The earliest apostles pursued the prophetic in Jesus, didn't they? Today's text shows the direct and indirect implications of their pursuit. Some verification is public with the "Spirit descending from heaven like a dove and remaining on him." (John 1:32) But then there is that wonderful little line: "They came and saw where he was staying and they remained with him that day." (Matthew 1:39) And whatever Jesus said or did, by four o'clock Andrew announces to his brother Simon Peter, "We have found the Messiah!" An apostolic community was born in a day-long seminar.
Which brings us back to the question of doubting John the Baptizer: "Are you the one, or do we wait for another?" If John was having second thoughts IN PRISON, then I don't feel so bad when Jesus stumps me as well.
And Jesus' response is a clue to the nature of the prophetic and the gospel itself.
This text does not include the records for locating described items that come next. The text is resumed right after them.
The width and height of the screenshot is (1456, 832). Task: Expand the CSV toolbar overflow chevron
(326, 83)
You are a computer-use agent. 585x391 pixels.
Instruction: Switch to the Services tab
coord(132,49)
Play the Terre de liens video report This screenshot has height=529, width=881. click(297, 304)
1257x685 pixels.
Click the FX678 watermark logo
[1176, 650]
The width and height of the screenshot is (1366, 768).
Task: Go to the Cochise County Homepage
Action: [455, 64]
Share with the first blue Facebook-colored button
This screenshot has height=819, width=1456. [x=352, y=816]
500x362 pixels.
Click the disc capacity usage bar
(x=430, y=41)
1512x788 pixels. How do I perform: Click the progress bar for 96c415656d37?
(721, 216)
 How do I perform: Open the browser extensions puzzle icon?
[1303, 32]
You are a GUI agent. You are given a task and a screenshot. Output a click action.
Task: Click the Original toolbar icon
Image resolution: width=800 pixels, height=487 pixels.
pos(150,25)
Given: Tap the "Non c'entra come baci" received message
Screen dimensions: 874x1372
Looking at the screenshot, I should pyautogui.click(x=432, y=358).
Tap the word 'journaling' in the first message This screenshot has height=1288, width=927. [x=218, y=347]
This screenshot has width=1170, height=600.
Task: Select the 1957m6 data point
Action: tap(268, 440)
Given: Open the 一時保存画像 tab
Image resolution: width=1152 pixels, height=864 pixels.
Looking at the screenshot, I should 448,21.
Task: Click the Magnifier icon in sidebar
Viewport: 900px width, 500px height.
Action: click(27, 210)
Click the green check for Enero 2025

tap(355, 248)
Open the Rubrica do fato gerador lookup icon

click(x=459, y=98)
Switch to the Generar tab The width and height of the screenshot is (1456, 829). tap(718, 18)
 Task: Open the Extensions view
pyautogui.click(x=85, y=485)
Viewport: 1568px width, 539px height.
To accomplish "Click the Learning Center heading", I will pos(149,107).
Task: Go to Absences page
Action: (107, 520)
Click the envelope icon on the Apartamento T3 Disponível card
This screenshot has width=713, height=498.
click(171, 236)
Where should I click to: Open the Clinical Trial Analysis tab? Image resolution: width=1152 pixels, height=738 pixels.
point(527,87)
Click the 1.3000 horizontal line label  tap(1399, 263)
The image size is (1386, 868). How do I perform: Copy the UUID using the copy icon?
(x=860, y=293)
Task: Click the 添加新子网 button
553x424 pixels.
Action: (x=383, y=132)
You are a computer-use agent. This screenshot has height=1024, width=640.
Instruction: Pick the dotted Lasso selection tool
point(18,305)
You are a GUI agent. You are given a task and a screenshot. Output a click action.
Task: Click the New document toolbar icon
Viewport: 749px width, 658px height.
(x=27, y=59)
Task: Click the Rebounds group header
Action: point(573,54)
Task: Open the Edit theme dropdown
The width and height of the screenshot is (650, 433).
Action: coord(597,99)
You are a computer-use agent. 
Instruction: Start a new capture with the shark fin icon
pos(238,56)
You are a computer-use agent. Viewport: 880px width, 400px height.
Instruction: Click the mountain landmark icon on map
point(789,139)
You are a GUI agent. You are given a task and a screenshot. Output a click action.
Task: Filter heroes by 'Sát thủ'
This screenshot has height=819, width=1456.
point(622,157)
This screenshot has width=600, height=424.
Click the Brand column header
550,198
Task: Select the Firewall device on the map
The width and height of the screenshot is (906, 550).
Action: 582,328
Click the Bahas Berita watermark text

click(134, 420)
He doesn't say: "Of course, I am THE ONE, 'God from God, Light from Light, true God from true God, Begotten not made, of one substance with the Father...'" (That's the Nicene Creed several centuries later.) Rather he says: "Tell John what you SEE and HEAR, the blind see, the lame walk, the lepers are clean, the deaf hear, the dead are raised to life and the poor have received the good news." Then he adds: "Blessed are those who do not find me an obstacle to faith."
John's not so scary once you listen to Jesus. There IS a difference between the two prophets. John the Baptizer says, "The Kingdom of God is on its way; prepare yourselves." Jesus says, "The Kingdom is already here; live like you believe it." John Dominick Crossan writes that when Jesus says that the Kingdom is here, he means something like this: Heal those who are hurting and then eat with those who are healed. And out of the healing and out of the eating will come a new community. (God and Empire, 118)
That's us! That's us! Let's eat!
May we pray together. Give us courage, O God, to live as if your rule and reign really has come upon us already. Through Jesus Christ, Our Lord. Amen.